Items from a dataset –
###
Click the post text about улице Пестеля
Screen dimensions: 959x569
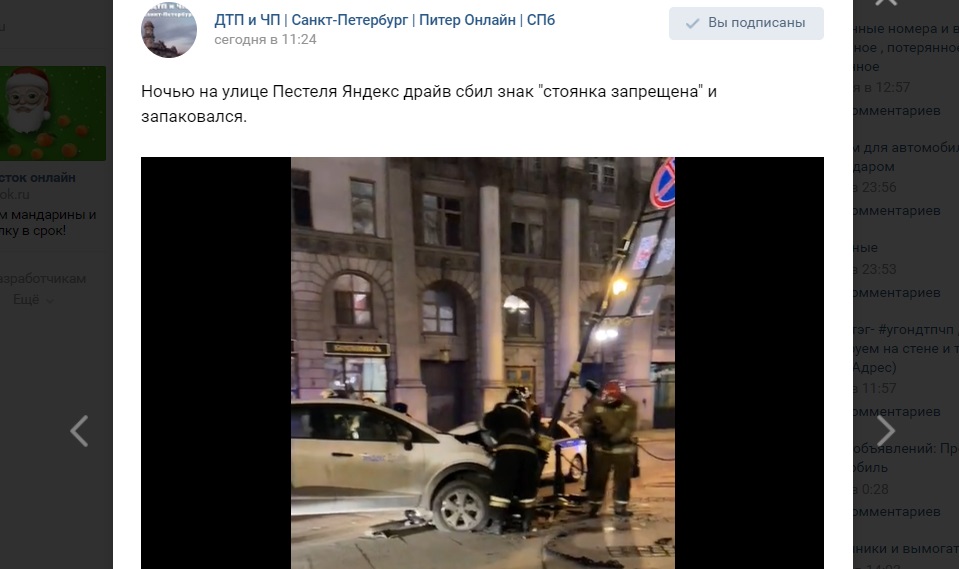coord(429,104)

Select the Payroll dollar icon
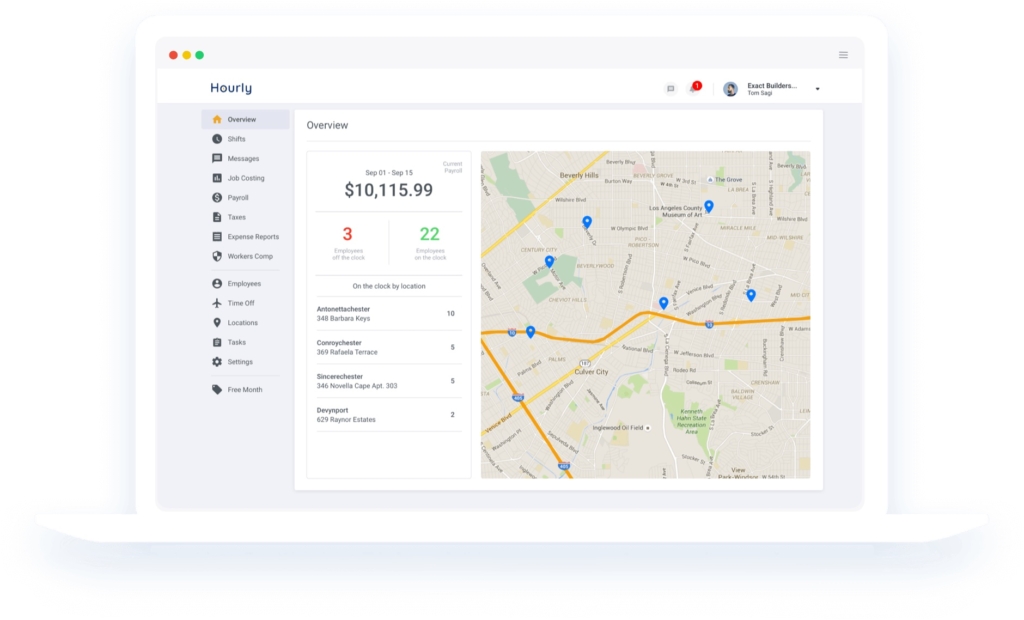pyautogui.click(x=217, y=198)
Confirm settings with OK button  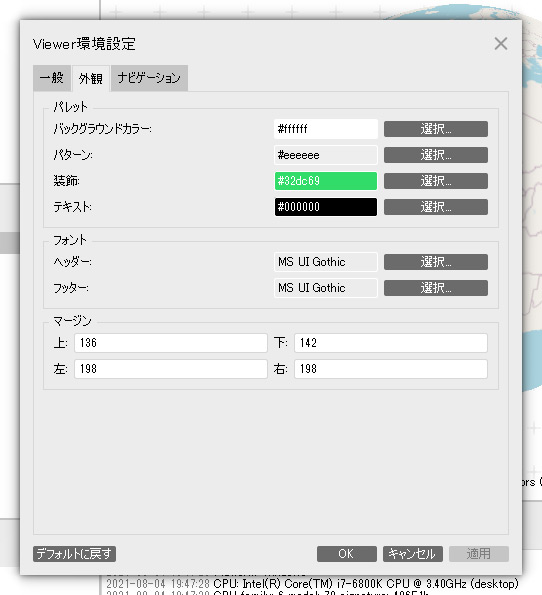point(347,554)

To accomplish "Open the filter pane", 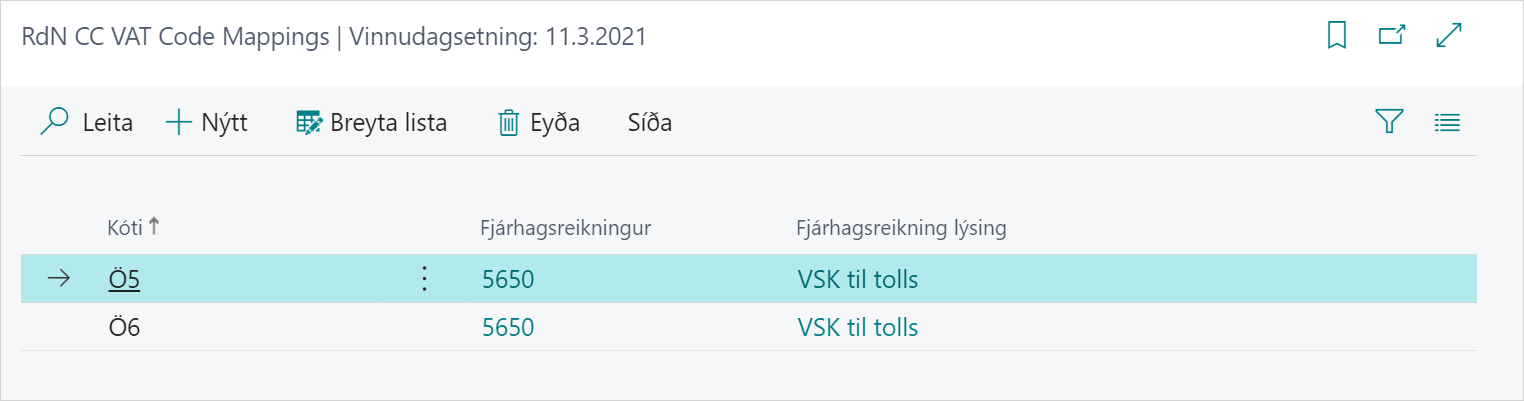I will 1389,122.
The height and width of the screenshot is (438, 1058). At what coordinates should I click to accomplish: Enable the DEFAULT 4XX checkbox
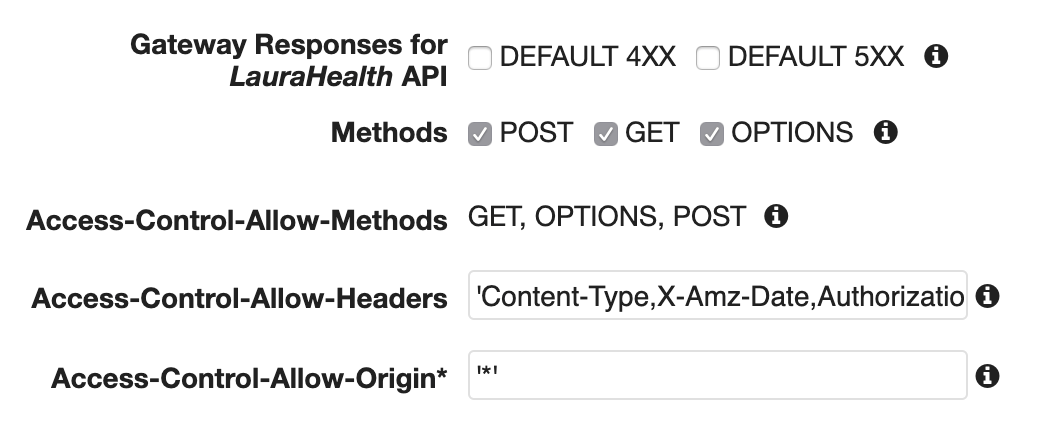[x=480, y=58]
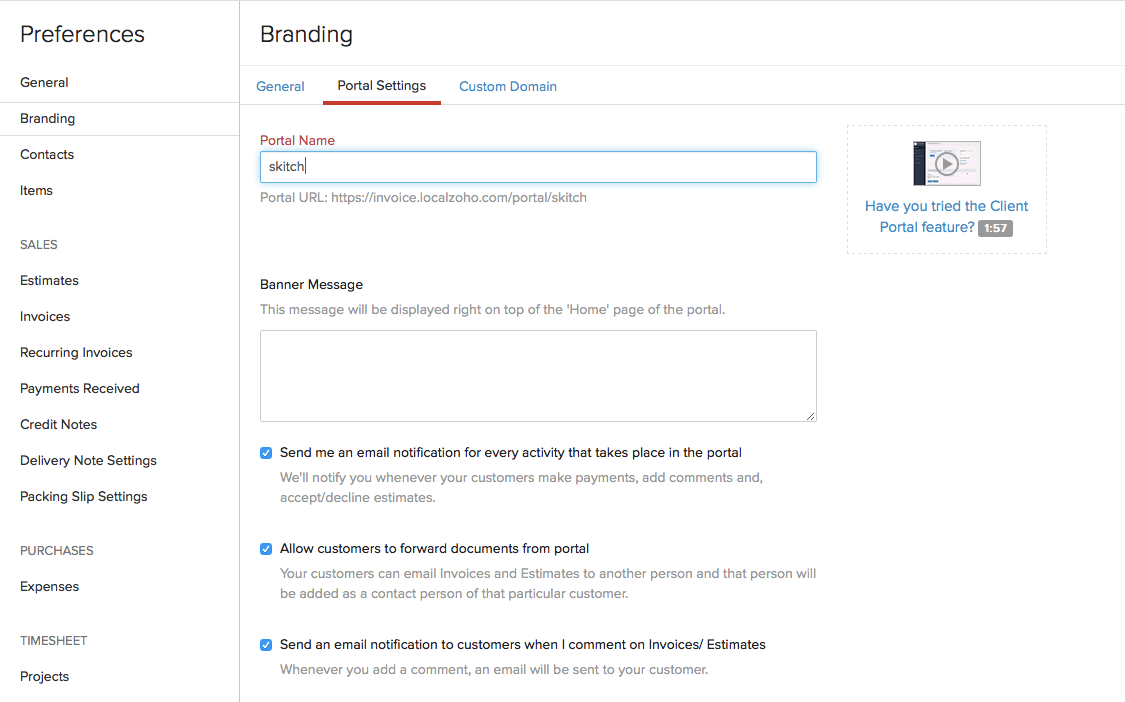Select the Portal Settings tab
The image size is (1125, 702).
tap(382, 86)
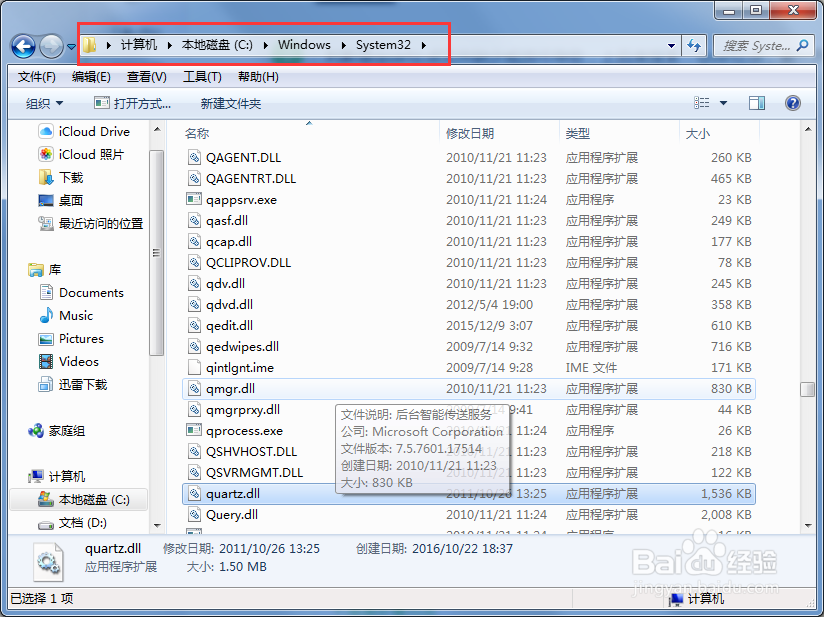Expand the address bar history dropdown arrow

click(672, 45)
###
Task goal – Set down exactly, with no additions, each line from the line that includes "The height and" to the final line of the entries above; leave pictures out.

Result for this task –
The height and width of the screenshot is (438, 1058). At what coordinates should I click to accomplish: Enable the DEFAULT 4XX checkbox
[x=480, y=58]
Select the Portal Settings tab
The image size is (1125, 702).
tap(382, 86)
Expand the address bar history dropdown arrow

click(672, 45)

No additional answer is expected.